━━━ MATERIALS PROVIDED ━━━

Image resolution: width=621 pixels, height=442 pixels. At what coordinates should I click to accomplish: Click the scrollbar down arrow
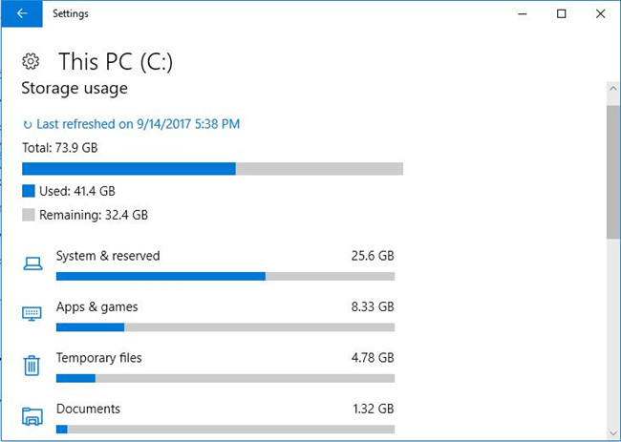tap(613, 433)
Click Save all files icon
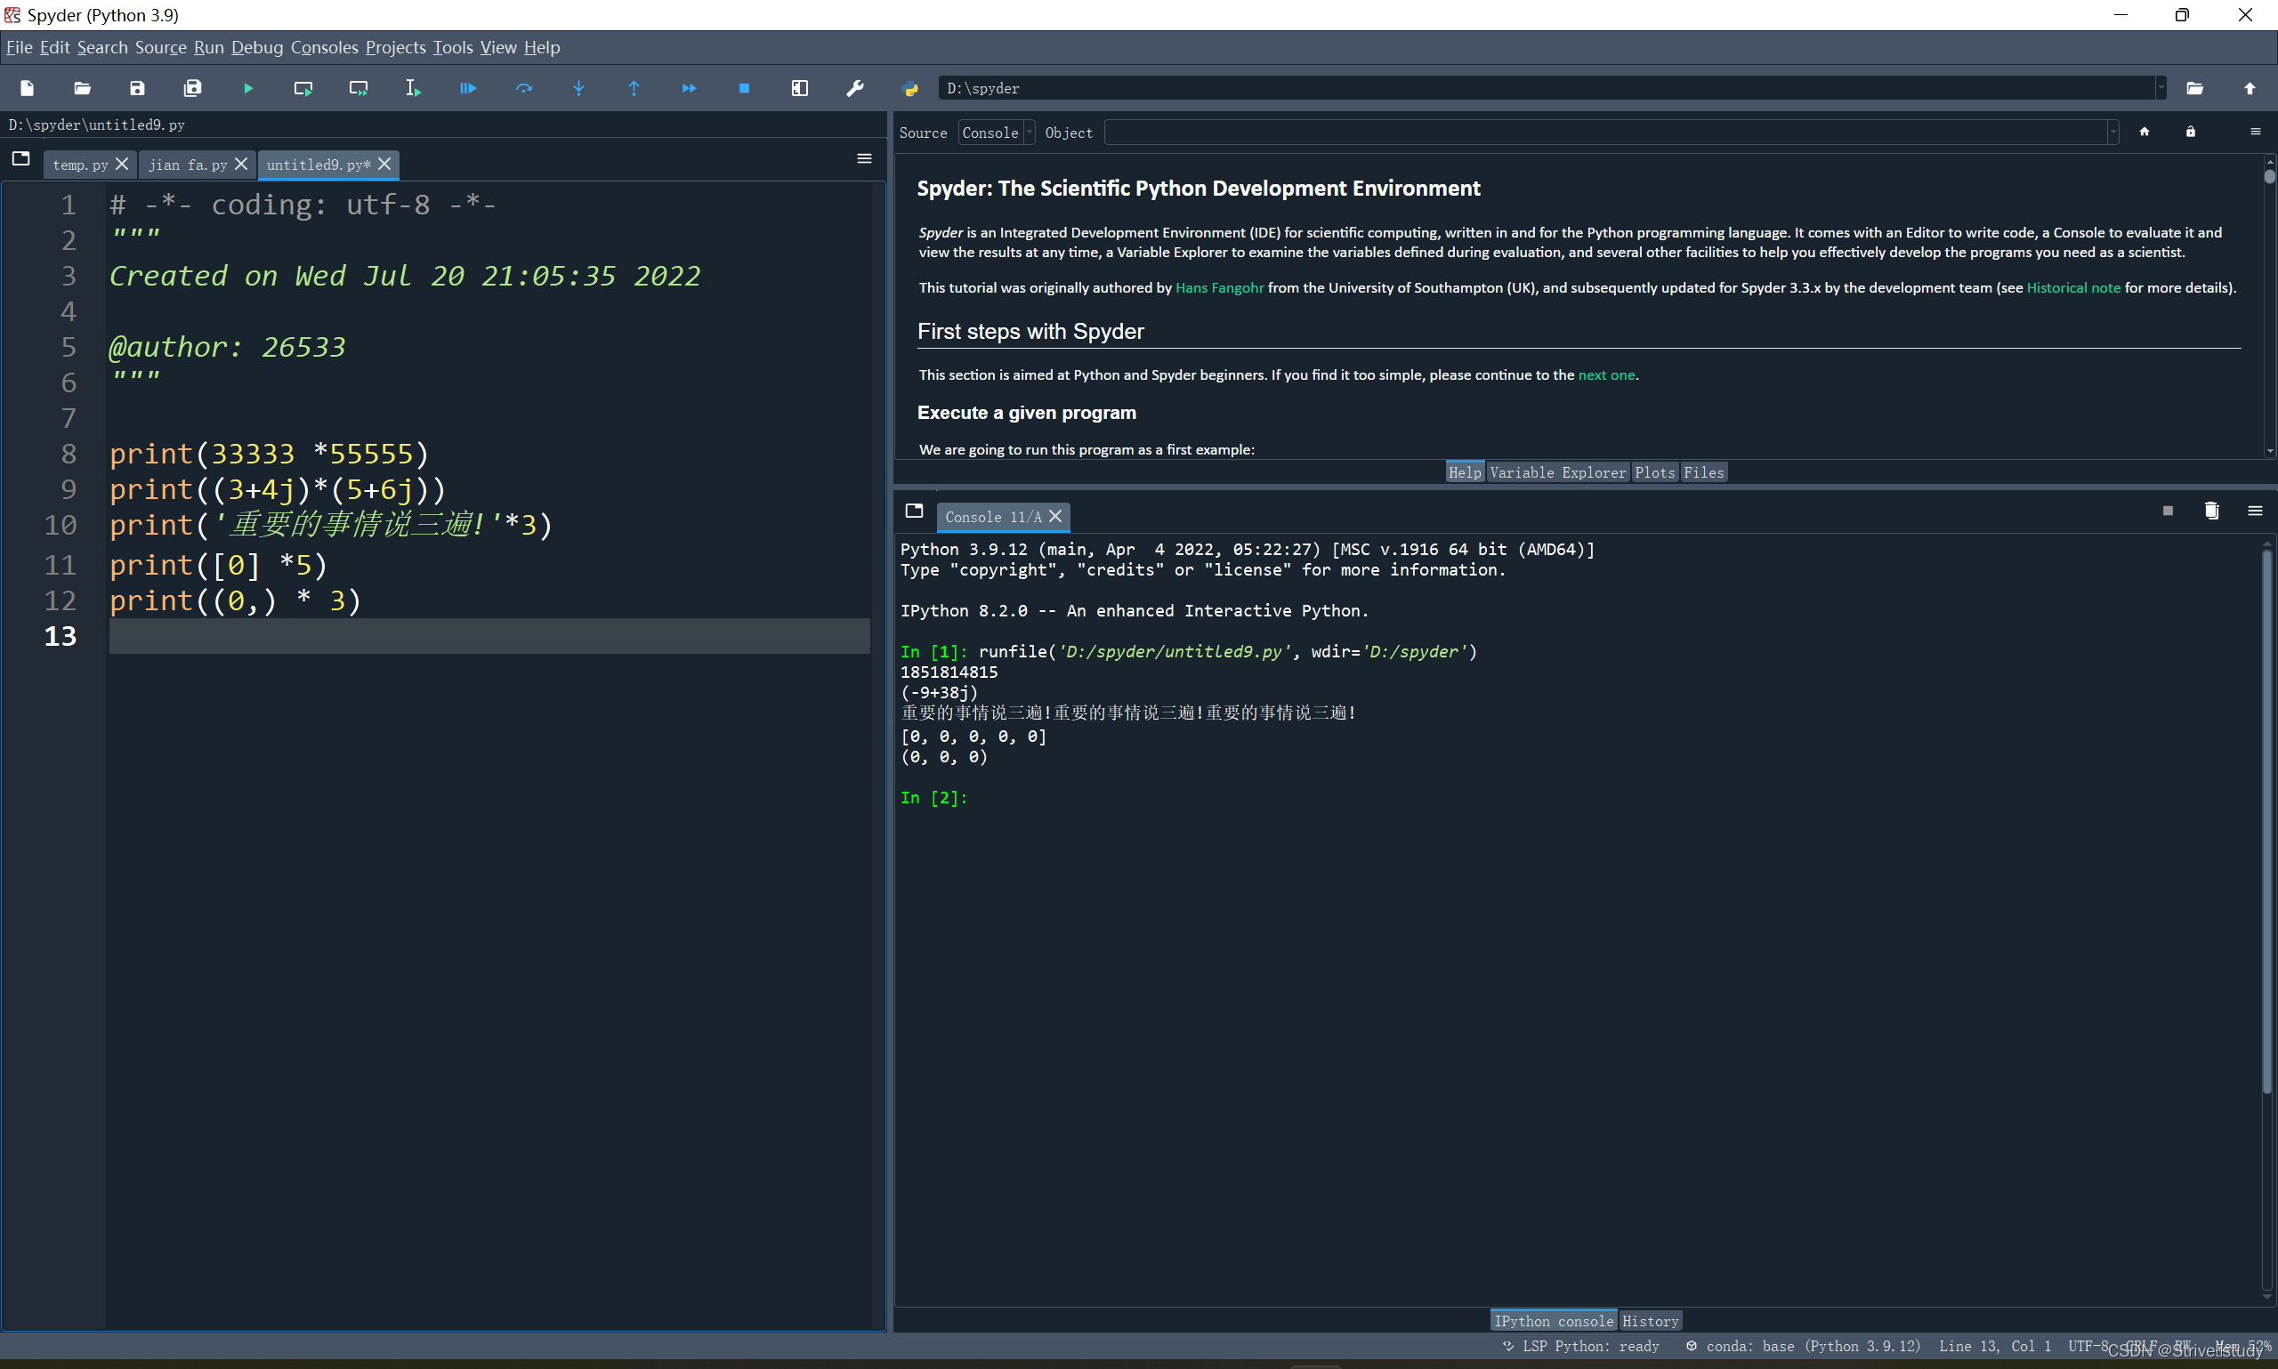Viewport: 2278px width, 1369px height. coord(192,89)
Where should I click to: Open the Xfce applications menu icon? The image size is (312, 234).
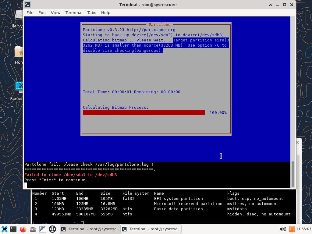[x=5, y=229]
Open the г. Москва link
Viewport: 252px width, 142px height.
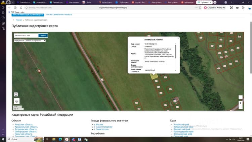pyautogui.click(x=99, y=125)
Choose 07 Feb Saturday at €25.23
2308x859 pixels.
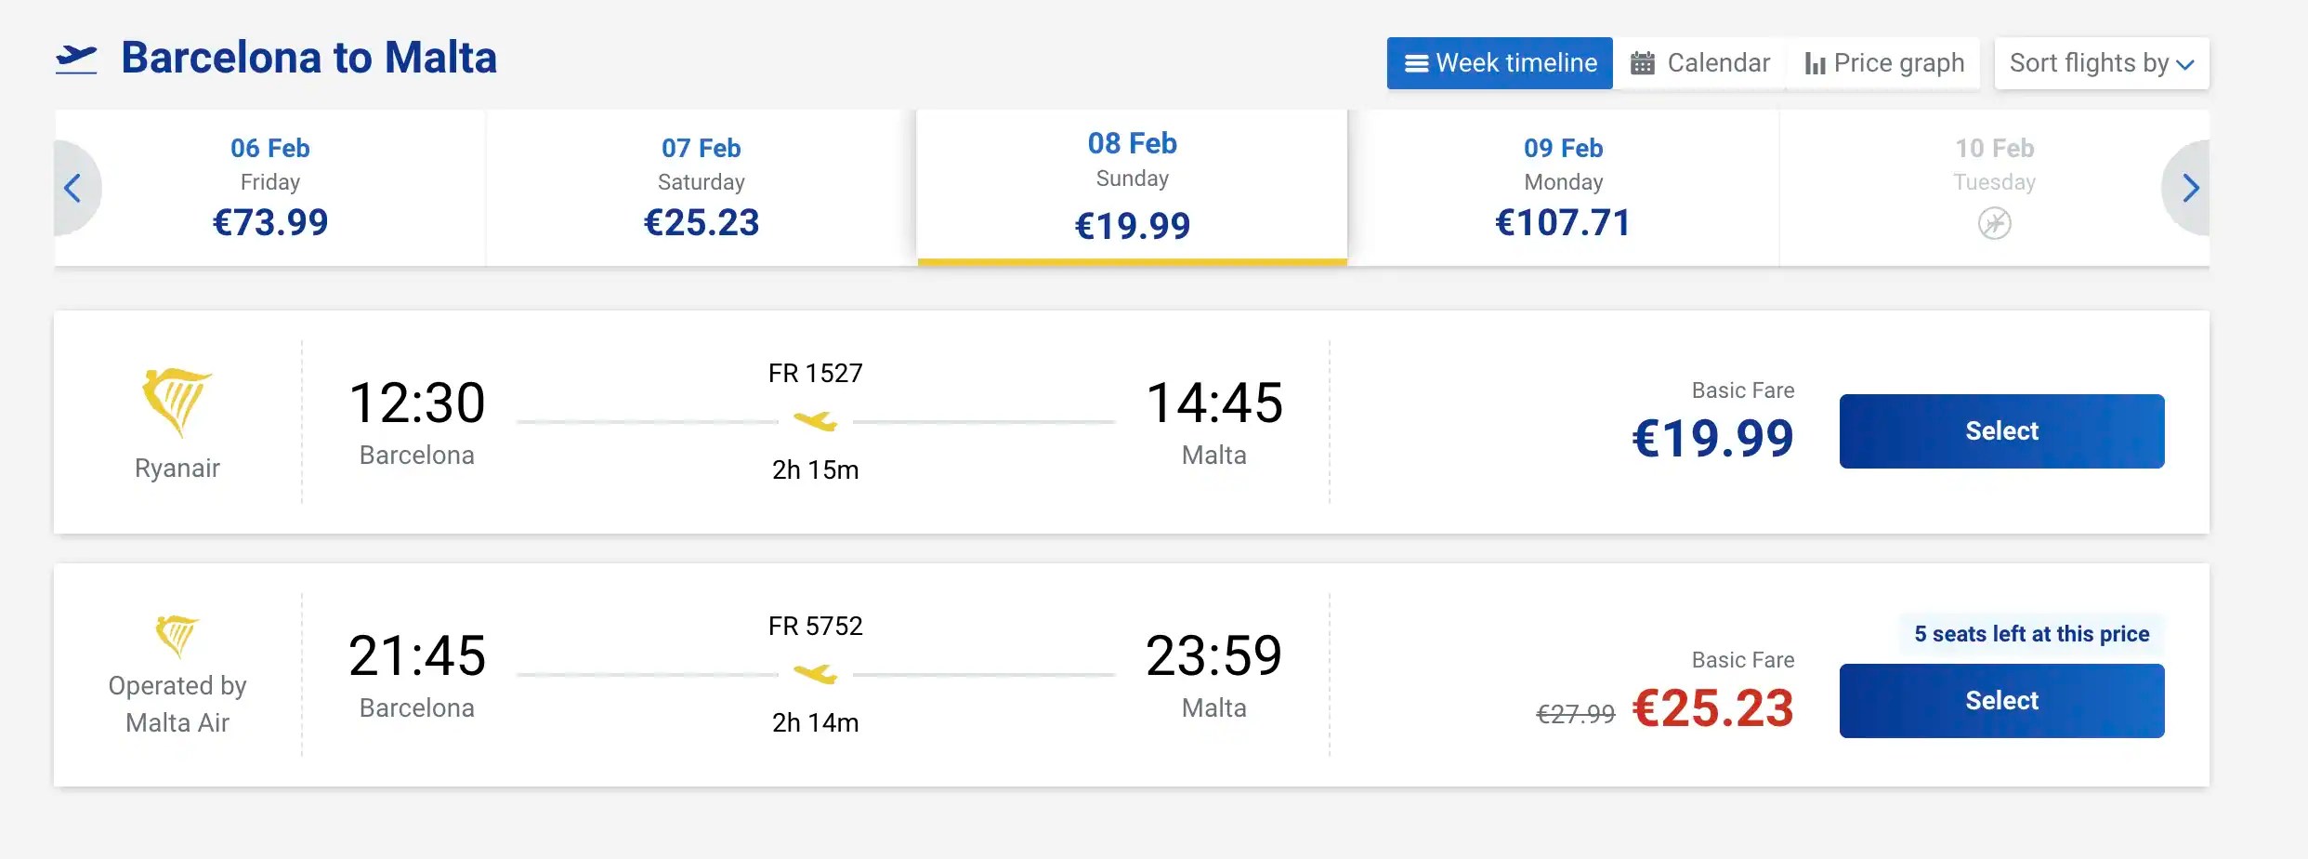point(702,188)
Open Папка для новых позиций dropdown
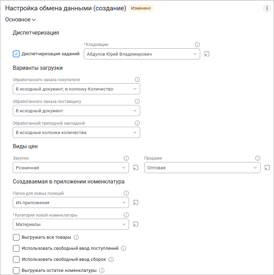Screen dimensions: 274x275 coord(71,202)
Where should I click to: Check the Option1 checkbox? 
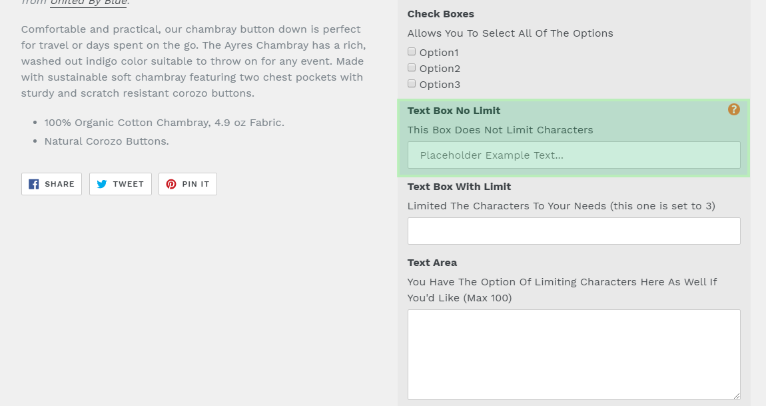coord(412,52)
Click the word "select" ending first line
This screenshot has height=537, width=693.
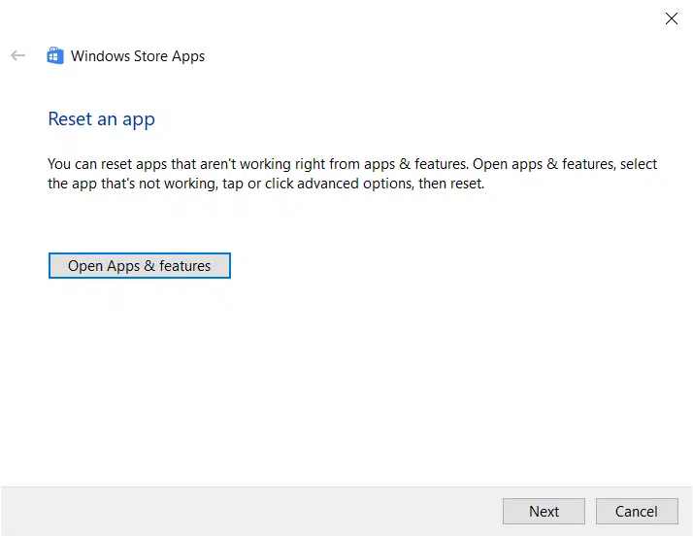click(639, 164)
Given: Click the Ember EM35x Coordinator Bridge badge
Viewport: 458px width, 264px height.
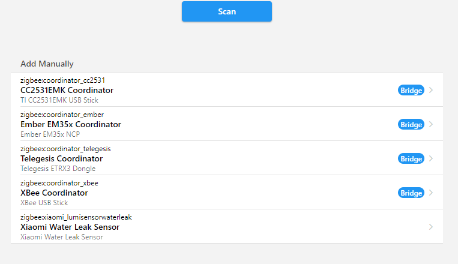Looking at the screenshot, I should (x=411, y=125).
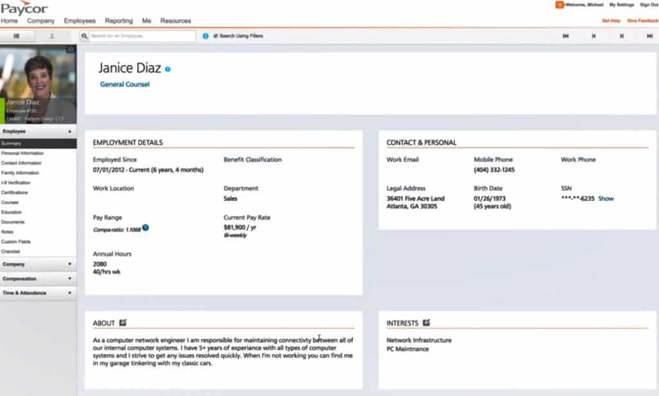Image resolution: width=659 pixels, height=396 pixels.
Task: Click the Paycor logo
Action: [24, 8]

━━━

Reproduce all of the records above, swapping "scrollbar" for "scroll bar" and leaving everything else unchanged. Omit the pictures.

-- FINAL RESULT --
Image resolution: width=621 pixels, height=442 pixels. At what coordinates should I click to accomplish: Click the scroll bar down arrow
tap(613, 433)
Click Save all files icon
Viewport: 2278px width, 1369px height. coord(192,89)
Where should I click to: Open the Xfce applications menu icon? The image size is (312, 234).
[x=5, y=229]
Open the г. Москва link
Viewport: 252px width, 142px height.
pyautogui.click(x=99, y=125)
Choose 07 Feb Saturday at €25.23
2308x859 pixels.
point(702,188)
Open Папка для новых позиций dropdown
Screen dimensions: 274x275 coord(71,202)
Where should I click to: Check the Option1 checkbox? 
coord(412,52)
Click the word "select" ending first line
This screenshot has height=537, width=693.
click(639, 164)
Given: Click the Ember EM35x Coordinator Bridge badge
Viewport: 458px width, 264px height.
Looking at the screenshot, I should (x=411, y=125).
Image resolution: width=659 pixels, height=396 pixels.
Task: Click the Paycor logo
Action: [24, 8]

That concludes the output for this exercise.